EXCERPT
• • • • •

Charles P. Vega, MD, Health Sciences Clinical Professor; Residency Director, Department of Family Medicine, University of California, Irvine. Disclosure: Charles P. Vega, MD, has disclosed no relevant financial relationships.
AUTHORS AND CREDENTIALS
Disclosures: Deborah Taira Juarez, ScD; Tetine Sentell, PhD; Sheri Tokumaru, PharmD, BCPS; Roy Goo, PharmD; James W. Davis, PhD; Marjorie M. Mau, MD, MS have disclosed no relevant financial relationships.
Affiliations: Deborah Taira Juarez, College of Pharmacy, University of Hawaii, Honolulu, Hawaii; Sheri Tokumaru, Roy Goo, University of Hawaii at Hilo, Hawaii; Tetine Sentell, James W. Davis, Marjorie M. Mau, John A. Burns, School of Medicine, Honolulu, Hawaii
Although glycemic control is known to reduce complications associated with diabetes, it is an elusive goal for many patients with diabetes. The objective of this study was to identify factors associated with sustained poor glycemic control, some glycemic variability, and wide glycemic variability among diabetes patients over 3 years.
This retrospective study was conducted among 2,970 diabetes patients with poor glycemic control (hemoglobin A1c [HbA1c] >9%) who were enrolled in a health plan in Hawaii in 2006. We conducted multivariable logistic regressions to examine factors related to sustained poor control, some glycemic variability, and wide glycemic variability during the next 3 years. Independent variables evaluated as possible predictors were age, sex, type of insurance coverage, morbidity, diabetes duration, history of cardiovascular disease, and number of medications.

• • • • •

WHAT THIS EXERCISE ASKS
**a)** In the diabetes study excerpt, how many patients with poor glycemic control were studied?
**b)** Resume the diabetes study excerpt, picking up after its final sentence.
The material that comes after this text has no connection to it.

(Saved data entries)

• • • • •

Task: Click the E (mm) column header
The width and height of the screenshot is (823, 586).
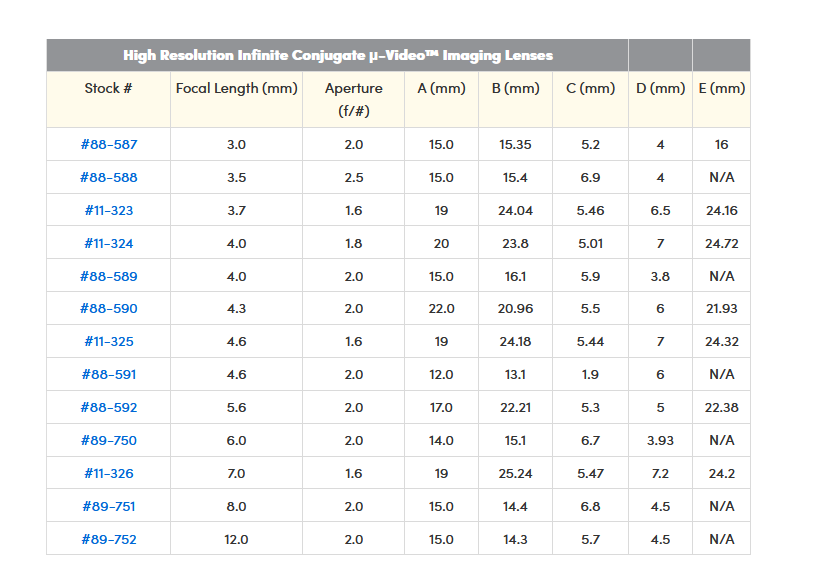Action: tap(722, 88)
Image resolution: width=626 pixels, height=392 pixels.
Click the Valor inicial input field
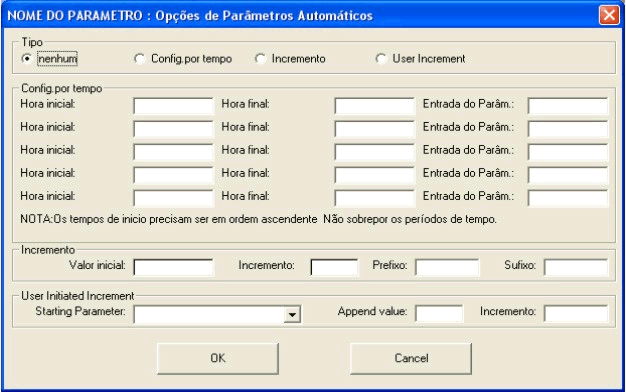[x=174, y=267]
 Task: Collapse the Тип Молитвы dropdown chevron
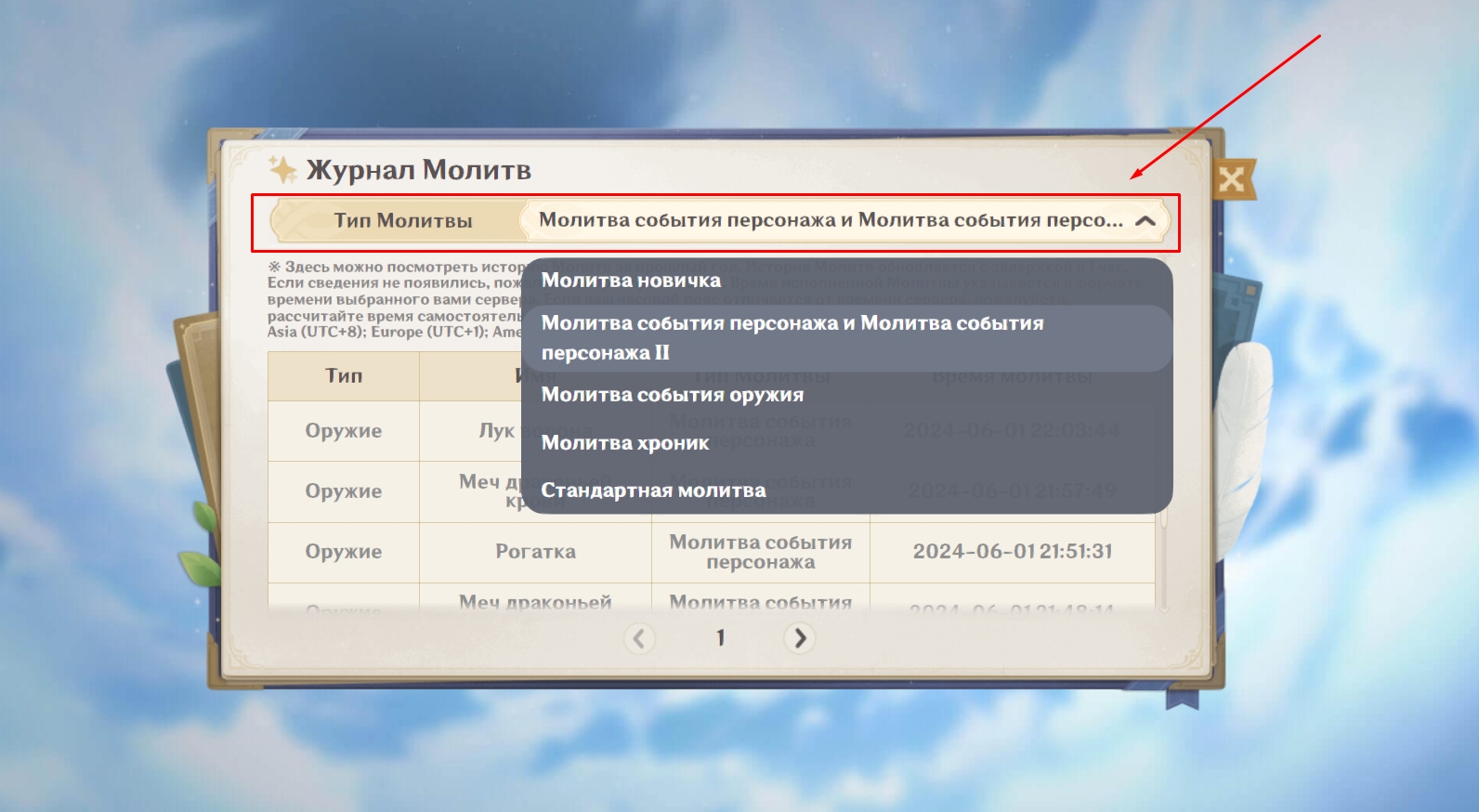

• • • • •

WRITTEN RESPONSES
**a)** 2,970 patients with diabetes and an HbA1c above 9%.

**b)**
Longer duration of diabetes, being under age 35, and taking 15 or more medications were significantly associated with sustained poor glycemic control. Preferred provider organization and Medicare (vs health maintenance organization) enrollees and patients with high morbidity were less likely to have sustained poor glycemic control. Wide glycemic variability was significantly related to being younger than age 50, longer duration of diabetes, having coronary artery disease, and taking 5 to 9 medications per year.
Results indicate that duration of diabetes, age, number of medications, morbidity, and type of insurance coverage are risk factors for sustained poor glycemic control. Patients with these characteristics may need additional therapies and targeted interventions to improve glycemic control. Patients younger than age 50 and those with a history of coronary heart disease should be warned of the health risks of wide glycemic variability.